The floating carcasses created a silvery blanket across the port and a stench that alarmed residents and authorities who raced to scoop them up before the odour reached nearby restaurants and hotels.
“It spans kilometres,” city council member Stelios Limnios told Reuters. “It’s not just along the coast, but also in the centre of the Pagasetic Gulf,” he said, referring to the area offshore Volos whose coast is lined with holiday homes.
On Wednesday, trawlers dragged nets to collect the fish that were then dumped in the back of trucks. More than 40 tonnes have been collected in the last 24 hours, authorities said.
Volos mayor Achilleas Beos said the smell was unbearable. During a press conference on Wednesday he blamed the government for not dealing with the problem before it reached his city. He said that rotting fish could create an environmental disaster for other species in the area.
Experts said the problem was caused by historic floods last year that inundated Thessaly plane farther north. The floods refilled a nearby lake that had been drained in 1962 in a bid to fight malaria, swelling it to three times its normal size.
Since then the lake waters have receded drastically, forcing the freshwater fish toward the Volos port that empties into the Pagasetic Gulf and the Aegean Sea, where they cannot survive.
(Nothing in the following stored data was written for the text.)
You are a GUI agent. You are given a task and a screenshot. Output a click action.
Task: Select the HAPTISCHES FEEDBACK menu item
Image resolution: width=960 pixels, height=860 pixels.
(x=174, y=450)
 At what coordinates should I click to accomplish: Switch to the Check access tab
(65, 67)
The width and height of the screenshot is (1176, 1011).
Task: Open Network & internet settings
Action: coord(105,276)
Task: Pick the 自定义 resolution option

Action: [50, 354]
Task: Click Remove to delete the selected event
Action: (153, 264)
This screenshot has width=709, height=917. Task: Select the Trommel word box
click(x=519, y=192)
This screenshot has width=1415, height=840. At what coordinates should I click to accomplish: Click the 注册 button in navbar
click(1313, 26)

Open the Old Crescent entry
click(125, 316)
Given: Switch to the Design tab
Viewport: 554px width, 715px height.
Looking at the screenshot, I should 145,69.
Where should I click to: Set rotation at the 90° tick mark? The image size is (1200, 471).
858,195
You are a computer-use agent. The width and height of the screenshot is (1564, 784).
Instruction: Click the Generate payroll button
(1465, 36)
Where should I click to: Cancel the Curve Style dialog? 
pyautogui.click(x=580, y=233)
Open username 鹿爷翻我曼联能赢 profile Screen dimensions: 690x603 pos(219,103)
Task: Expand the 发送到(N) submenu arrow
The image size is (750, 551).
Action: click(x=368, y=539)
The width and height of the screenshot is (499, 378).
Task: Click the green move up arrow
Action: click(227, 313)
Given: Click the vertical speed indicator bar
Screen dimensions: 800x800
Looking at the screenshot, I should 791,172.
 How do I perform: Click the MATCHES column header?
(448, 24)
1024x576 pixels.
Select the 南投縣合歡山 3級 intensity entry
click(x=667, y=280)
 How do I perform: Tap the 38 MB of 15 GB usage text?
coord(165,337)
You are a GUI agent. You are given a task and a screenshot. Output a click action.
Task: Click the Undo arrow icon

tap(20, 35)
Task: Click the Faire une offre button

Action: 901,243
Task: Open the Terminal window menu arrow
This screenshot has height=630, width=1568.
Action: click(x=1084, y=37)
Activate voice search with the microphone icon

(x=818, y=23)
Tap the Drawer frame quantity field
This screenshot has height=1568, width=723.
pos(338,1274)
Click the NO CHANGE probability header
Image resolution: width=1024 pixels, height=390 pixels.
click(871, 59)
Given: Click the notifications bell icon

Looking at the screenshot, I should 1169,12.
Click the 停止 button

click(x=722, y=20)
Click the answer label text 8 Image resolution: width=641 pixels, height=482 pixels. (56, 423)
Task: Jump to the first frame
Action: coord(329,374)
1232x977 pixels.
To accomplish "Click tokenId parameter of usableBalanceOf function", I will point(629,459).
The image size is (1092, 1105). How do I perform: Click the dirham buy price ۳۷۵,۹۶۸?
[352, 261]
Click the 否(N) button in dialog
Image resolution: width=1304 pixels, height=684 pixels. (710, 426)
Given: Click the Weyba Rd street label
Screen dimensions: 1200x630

A net was not placed at the mouth of the river leading into Volos, the experts said. When the fish met the sea, the saltwater likely killed them.
“They didn’t do the obvious, to put a protective net,” mayor Beos said, referring to government services.
The environment ministry did not respond to a request for comment. Local prosecutors have ordered an investigation.
The disaster is the latest impact of extreme weather in Greece that scientists link to climate change, including higher temperatures and erratic rainfall that cause wildfires and flooding.
Dimosthenis Bakoyiannis, 33, who owns a beach restaurant 10 km (6 miles) from Volos, says his turnover dropped 80% this summer as fewer tourists wanted to visit after the flooding.
“Closing the barrier now doesn’t help,” he said. “Now it’s too late, the tourist season is over.”
“The situation with this dead fish will be the death of us,” said Stefanos Stefanou, the president of the local association of restaurants and bars. “What visitor will come to our city after this?”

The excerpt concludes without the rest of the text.